THE United States and the European Union have called for the immediate release of the Christian pastor Youcef Nadarkhani, who has been sentenced to death in Iran for apostasy (News, 7 October). A court in Iran last week ordered his execution, after he had refused three times to recant his faith.

A statement from the White House said that President Obama con­demned “in the strongest possible terms” the sentence on Mr Nadark­hani, aged 34, a father of two: “The trial and sentencing process for Pastor Nadarkhani demonstrates the Iranian government’s total disregard for religious freedom, and further dem­onstrates Iran’s continuing viola­­tion of the universal rights of its citizens. The United States calls upon the Iranian authorities to immedi­ately lift the sentence.”

The US Congress was expected to vote overwhelmingly on a resolution condemning the sentence on Wed­nesday. The EU’s High Representa­tive for foreign affairs also called on Iran to “respect its international human-rights commitments”.
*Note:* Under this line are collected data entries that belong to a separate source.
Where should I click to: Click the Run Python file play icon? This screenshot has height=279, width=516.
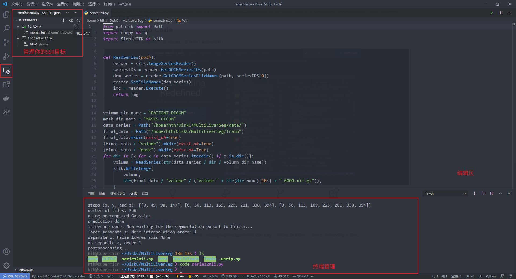point(492,13)
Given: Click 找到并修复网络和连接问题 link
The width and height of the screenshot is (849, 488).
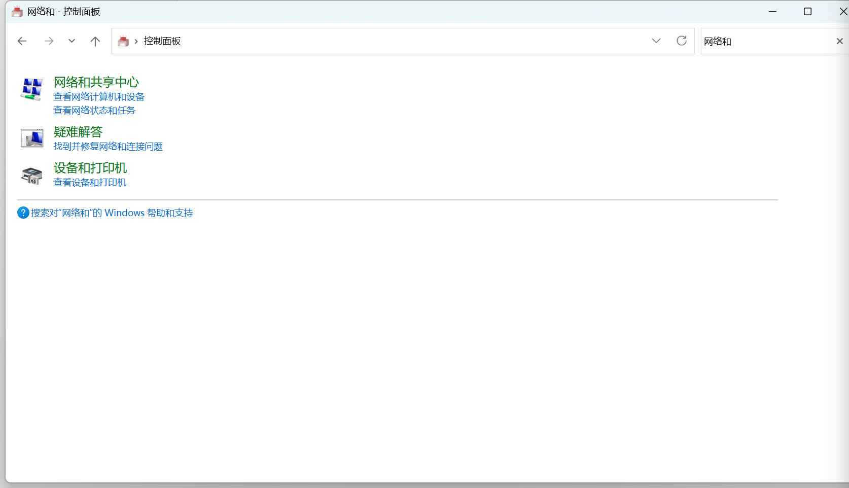Looking at the screenshot, I should pyautogui.click(x=108, y=147).
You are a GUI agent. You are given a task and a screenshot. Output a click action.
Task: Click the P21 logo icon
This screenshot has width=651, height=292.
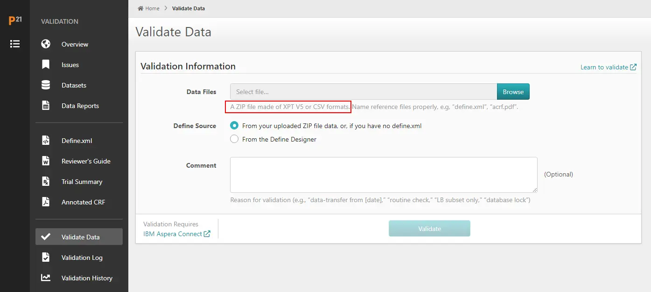15,20
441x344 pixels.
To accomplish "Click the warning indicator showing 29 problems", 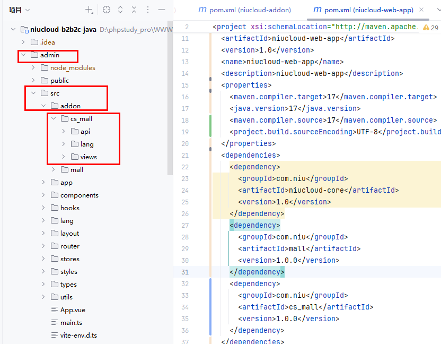I will (x=430, y=27).
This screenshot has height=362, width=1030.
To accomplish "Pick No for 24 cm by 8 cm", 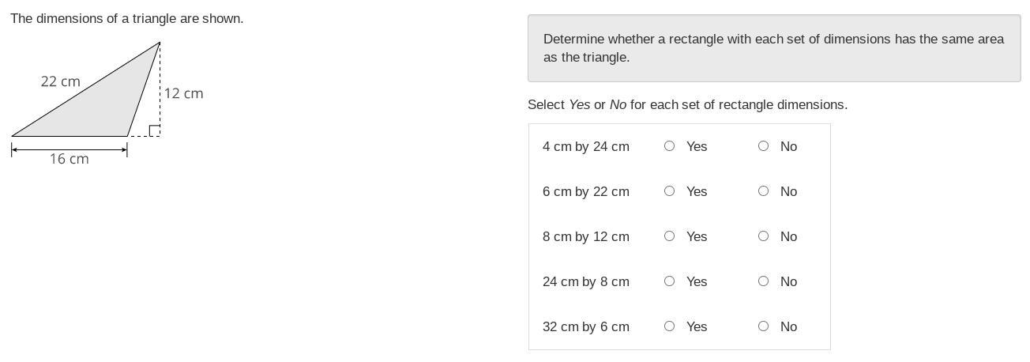I will coord(763,281).
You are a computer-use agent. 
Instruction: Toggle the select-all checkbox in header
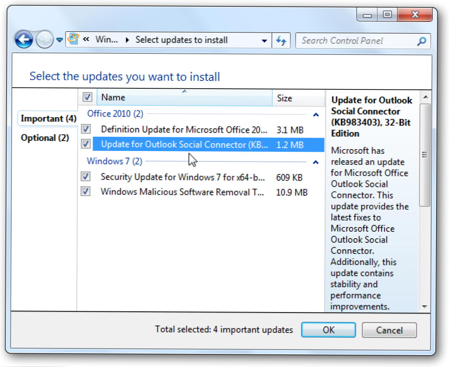87,97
The Iranian government has ap­peared to backtrack over the case, saying that no execution order had been announced, and that Mr Nadar­khani was being held for “rape and other crimes”, not apostasy.

Mr Nadarkhani, who converted at the age of 19, has been in prison for two years. There are fears that the case will become a political bargaining-tool for Iran, as the US moves to impose new sanctions.

Pastor Terry Jones, a minister from Florida who caused inter­national outrage when he threatened to burn the Qur’an (News, 10 Sep­tember 2010), has threatened to do so again, if Mr Nadarkhani is executed.